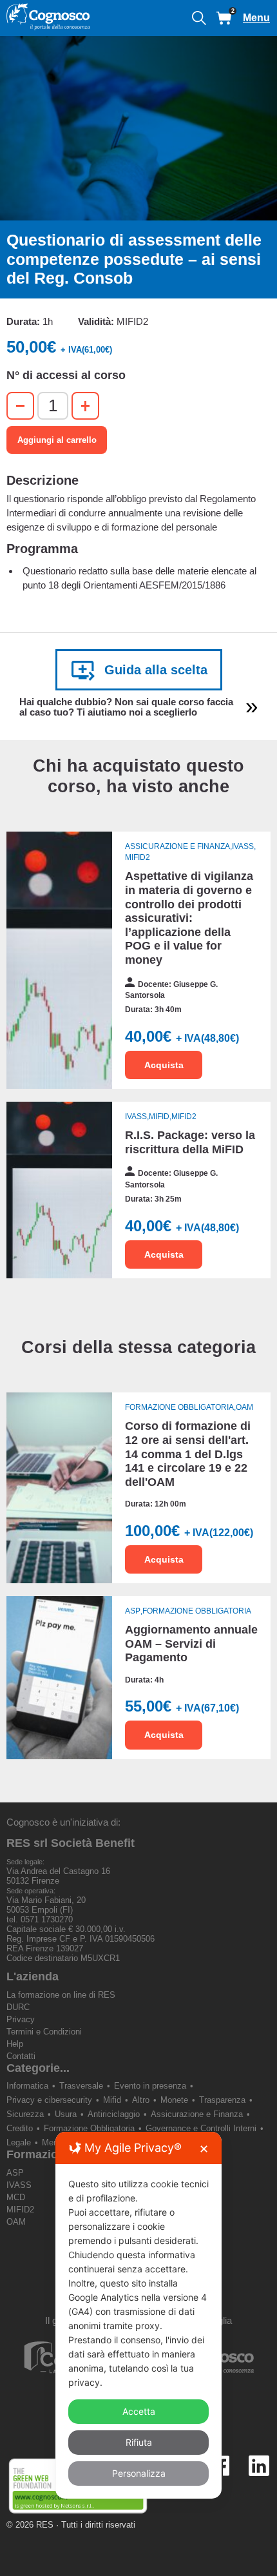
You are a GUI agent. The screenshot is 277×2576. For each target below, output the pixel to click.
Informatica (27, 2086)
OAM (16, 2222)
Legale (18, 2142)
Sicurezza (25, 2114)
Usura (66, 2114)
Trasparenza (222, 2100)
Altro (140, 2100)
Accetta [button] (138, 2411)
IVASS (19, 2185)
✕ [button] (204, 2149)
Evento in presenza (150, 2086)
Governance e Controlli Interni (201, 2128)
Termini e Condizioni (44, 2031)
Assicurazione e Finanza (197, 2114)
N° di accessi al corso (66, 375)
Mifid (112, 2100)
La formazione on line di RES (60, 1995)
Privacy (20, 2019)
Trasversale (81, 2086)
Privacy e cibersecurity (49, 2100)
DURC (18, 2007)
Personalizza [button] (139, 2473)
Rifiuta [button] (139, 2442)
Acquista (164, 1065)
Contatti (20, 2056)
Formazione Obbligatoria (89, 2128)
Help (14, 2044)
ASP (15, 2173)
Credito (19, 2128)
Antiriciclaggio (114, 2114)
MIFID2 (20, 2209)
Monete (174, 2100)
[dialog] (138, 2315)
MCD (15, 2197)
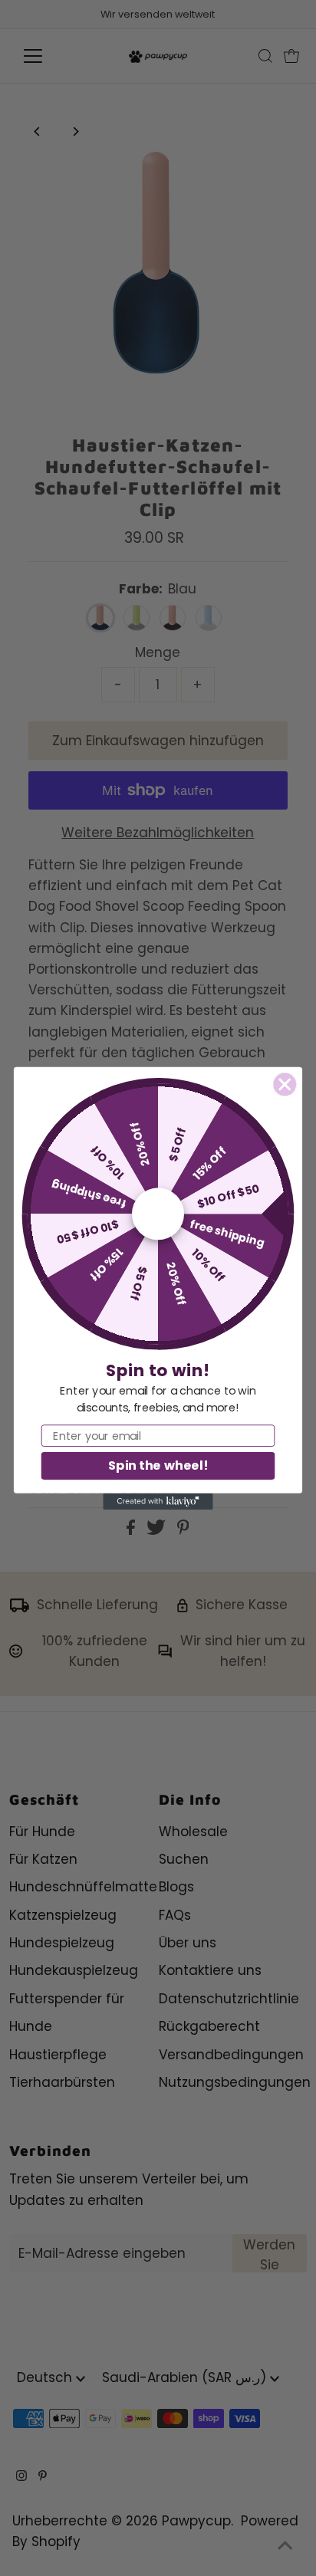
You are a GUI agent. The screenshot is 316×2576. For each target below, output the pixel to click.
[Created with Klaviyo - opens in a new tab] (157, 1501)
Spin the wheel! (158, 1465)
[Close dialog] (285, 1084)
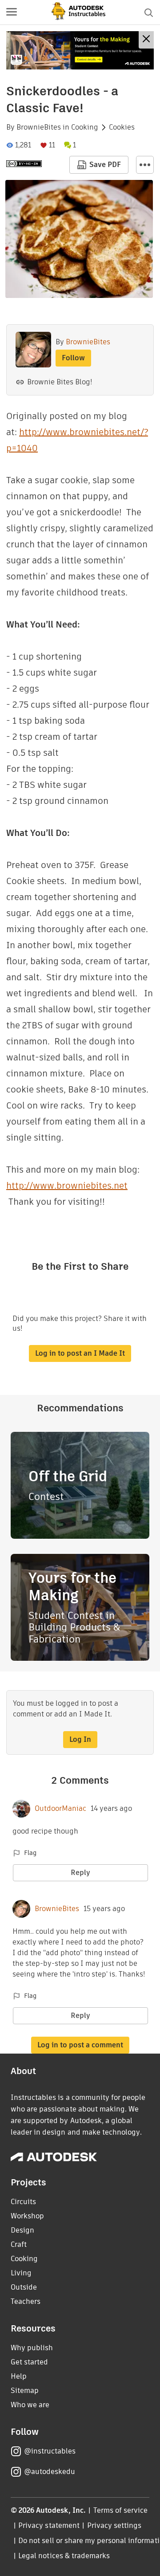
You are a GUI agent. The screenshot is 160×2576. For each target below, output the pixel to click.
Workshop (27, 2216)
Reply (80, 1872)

= = =

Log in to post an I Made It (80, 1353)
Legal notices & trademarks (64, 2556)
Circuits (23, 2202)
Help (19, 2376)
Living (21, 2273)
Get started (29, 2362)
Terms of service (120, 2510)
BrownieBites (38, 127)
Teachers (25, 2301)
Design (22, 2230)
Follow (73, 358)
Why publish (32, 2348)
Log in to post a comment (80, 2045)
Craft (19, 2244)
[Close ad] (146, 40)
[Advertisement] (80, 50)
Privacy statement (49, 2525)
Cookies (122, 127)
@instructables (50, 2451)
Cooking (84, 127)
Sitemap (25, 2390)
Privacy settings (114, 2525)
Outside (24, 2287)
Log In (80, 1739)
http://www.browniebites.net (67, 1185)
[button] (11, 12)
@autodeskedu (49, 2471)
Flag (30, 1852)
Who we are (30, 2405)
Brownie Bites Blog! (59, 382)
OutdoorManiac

= = =

Please, from the entries above, set down exactly the lines from the one containing "You are a GUI agent. The screenshot is 277×2576." through the one containing "Termini e Condizioni (44, 2031)", and only those.

You are a GUI agent. The screenshot is 277×2576. For each target below, output the pixel to click.
Informatica (27, 2086)
OAM (16, 2222)
Legale (18, 2142)
Sicurezza (25, 2114)
Usura (66, 2114)
Trasparenza (222, 2100)
Altro (140, 2100)
Accetta [button] (138, 2411)
IVASS (19, 2185)
✕ [button] (204, 2149)
Evento in presenza (150, 2086)
Governance e Controlli Interni (201, 2128)
Termini e Condizioni (44, 2031)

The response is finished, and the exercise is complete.